Jay Bush, the balding, squishy spokesperson for Bush’s Original Baked Beans seems like a nice enough guy.  With his rounded, non-threatening contours and schlumpy, vulnerable charm, Bush is an able enough pitchman for his family’s product.                 

Then there’s Duke, Bush’s golden retriever and sole confidant.  Two details about Duke serve as a radical distinction from other dogs.                 

1) Duke speaks.  This in itself is unusual, as human-like speech has previously only been evinced in some more advanced members of the Great Dane family.  In most cases, those animals formed words with great difficulty, and no one was likely to confuse them with a human speaker.  Duke speaks more eloquently than does his ostensible “master.”         

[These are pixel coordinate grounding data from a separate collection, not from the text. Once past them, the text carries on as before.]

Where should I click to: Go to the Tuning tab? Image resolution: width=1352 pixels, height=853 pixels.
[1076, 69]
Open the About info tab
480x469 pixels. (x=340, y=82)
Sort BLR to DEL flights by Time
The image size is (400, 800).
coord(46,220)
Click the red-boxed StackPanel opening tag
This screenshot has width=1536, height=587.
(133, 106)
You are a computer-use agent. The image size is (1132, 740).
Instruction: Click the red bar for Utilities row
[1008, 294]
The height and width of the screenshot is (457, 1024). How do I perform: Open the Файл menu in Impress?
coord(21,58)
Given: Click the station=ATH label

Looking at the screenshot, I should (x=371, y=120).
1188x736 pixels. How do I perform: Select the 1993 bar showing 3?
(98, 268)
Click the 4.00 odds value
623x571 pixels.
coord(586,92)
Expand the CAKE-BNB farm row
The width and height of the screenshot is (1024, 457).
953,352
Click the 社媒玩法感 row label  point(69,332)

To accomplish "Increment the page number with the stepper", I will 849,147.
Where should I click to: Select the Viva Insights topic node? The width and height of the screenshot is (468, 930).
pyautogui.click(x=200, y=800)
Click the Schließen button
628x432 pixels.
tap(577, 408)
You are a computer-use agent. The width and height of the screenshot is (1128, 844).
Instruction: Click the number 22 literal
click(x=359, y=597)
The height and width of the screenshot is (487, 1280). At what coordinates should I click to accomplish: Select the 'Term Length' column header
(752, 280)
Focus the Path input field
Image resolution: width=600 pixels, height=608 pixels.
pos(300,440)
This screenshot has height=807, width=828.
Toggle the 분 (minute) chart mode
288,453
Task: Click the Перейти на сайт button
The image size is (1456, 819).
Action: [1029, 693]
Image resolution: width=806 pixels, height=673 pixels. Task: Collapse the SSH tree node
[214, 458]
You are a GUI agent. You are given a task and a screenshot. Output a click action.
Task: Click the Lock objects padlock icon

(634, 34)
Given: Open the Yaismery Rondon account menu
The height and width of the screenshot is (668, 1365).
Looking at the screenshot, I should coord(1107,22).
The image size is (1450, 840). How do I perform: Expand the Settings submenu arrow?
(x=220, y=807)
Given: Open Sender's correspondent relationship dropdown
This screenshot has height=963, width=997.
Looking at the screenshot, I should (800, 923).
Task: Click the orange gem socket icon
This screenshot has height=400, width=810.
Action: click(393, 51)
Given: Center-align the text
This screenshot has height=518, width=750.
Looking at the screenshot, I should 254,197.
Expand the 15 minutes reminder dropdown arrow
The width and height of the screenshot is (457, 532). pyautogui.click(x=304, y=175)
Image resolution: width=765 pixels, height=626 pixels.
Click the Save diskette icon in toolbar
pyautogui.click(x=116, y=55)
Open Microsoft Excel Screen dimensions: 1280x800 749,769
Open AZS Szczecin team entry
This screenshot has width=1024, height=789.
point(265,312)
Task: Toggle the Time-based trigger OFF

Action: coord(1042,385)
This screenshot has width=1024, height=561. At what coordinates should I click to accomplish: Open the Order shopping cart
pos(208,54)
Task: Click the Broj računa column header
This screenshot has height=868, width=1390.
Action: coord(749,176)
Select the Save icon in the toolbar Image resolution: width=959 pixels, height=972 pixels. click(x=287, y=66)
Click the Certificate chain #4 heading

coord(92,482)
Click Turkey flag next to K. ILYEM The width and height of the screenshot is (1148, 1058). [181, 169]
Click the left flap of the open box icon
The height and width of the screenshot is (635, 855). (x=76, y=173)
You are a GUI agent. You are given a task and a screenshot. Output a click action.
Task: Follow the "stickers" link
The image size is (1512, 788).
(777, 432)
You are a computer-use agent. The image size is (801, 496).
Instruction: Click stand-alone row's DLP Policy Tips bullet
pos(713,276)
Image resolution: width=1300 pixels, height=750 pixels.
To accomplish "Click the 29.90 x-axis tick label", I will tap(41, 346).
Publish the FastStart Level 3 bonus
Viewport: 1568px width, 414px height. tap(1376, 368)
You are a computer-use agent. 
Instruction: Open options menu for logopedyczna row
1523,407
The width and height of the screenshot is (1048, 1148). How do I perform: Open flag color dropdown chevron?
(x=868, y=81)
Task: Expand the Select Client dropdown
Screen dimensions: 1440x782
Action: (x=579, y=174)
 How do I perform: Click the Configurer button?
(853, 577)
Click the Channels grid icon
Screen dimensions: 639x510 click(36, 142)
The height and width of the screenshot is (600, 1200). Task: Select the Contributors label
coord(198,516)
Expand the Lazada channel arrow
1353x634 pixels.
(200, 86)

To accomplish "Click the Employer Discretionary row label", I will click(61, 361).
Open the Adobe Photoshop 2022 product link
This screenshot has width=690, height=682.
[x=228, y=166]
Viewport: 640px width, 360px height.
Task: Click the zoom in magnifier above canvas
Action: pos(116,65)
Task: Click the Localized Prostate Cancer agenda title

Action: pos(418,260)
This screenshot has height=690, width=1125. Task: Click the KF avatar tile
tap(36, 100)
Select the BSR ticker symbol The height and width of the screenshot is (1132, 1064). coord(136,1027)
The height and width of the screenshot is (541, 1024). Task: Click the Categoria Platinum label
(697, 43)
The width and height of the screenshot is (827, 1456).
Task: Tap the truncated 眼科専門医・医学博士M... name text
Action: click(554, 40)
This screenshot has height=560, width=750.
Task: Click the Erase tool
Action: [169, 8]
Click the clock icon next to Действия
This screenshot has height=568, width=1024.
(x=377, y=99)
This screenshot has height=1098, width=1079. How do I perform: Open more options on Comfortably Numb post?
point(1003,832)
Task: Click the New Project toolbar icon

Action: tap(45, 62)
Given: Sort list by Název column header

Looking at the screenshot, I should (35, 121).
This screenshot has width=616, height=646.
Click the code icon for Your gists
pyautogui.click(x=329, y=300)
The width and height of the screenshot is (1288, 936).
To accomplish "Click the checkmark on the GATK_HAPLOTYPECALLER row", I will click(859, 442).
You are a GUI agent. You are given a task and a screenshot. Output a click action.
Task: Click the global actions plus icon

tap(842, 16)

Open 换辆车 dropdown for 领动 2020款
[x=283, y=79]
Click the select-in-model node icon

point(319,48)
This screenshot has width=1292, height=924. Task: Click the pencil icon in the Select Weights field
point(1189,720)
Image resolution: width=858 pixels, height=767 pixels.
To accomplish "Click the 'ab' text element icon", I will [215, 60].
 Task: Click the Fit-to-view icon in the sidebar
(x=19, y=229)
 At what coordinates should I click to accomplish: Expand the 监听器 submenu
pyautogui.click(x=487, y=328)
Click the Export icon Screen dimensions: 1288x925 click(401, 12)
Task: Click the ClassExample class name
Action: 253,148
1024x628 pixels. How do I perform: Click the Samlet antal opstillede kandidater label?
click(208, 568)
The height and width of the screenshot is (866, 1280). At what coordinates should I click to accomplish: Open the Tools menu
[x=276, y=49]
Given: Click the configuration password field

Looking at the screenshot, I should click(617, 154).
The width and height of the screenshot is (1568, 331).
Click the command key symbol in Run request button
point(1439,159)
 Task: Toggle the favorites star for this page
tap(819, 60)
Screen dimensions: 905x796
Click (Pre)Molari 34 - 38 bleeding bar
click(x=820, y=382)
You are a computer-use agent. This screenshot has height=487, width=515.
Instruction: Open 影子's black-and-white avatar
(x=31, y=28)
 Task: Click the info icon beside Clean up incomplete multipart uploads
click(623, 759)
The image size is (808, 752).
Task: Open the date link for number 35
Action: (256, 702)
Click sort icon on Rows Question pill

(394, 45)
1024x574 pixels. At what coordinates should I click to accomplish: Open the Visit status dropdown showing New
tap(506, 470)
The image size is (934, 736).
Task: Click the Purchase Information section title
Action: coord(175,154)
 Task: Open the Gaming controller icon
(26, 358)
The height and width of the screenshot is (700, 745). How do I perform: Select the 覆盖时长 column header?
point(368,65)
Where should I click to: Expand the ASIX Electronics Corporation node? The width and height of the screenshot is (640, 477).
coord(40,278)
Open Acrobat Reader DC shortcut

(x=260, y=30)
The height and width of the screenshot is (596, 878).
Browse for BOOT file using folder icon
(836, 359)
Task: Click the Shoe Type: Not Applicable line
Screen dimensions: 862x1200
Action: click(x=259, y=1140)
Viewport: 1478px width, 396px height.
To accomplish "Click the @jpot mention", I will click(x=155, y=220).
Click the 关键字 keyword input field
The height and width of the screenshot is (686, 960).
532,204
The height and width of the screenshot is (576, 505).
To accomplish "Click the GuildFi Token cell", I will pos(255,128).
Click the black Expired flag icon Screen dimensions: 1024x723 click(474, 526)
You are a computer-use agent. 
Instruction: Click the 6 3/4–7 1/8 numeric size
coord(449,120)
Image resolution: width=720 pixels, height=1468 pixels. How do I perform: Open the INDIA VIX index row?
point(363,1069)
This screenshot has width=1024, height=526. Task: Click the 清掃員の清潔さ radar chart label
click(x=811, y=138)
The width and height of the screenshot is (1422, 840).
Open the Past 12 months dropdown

2) Whereas dogs, and golden retrievers in particular, are prized for their loyalty, Duke is a treacherous cur.  For reasons known only to the conniving canine, Duke is continually seeking to sell the Bush Family’s secret recipe to competitors.  That the animal is compelled to do this despite the near impossibility that Duke would be able to utilize any money he received from betraying the Bush Family, points to an advanced–and dangerous–psychosis.                

The fact that Duke, after several times nearly succeeding in selling the time-honored recipe, is still positioned so securely within the company should be troubling to stockholders.               

If the public face of Bush’s baked beans can’t command even the loyalty of his own dog, while at the same time choosing to remain ignorant to the mounting evidence of Duke’s perfidy, how much faith can the public have in Bush Brothers and Company?          

Accountability, and lack thereof, is a slippery slope.  One day America loves you for your savory products, the next some little girl finds half a pinky finger in her chile con carne.         

If Bush Brothers & Co. wishes to regain the trust of the baked beans buying public, they must take drastic and immediate action to reassure nervous shareholders that theirs is a company on the grow, free from internal distractions.                

They can start by killing that fucking dog.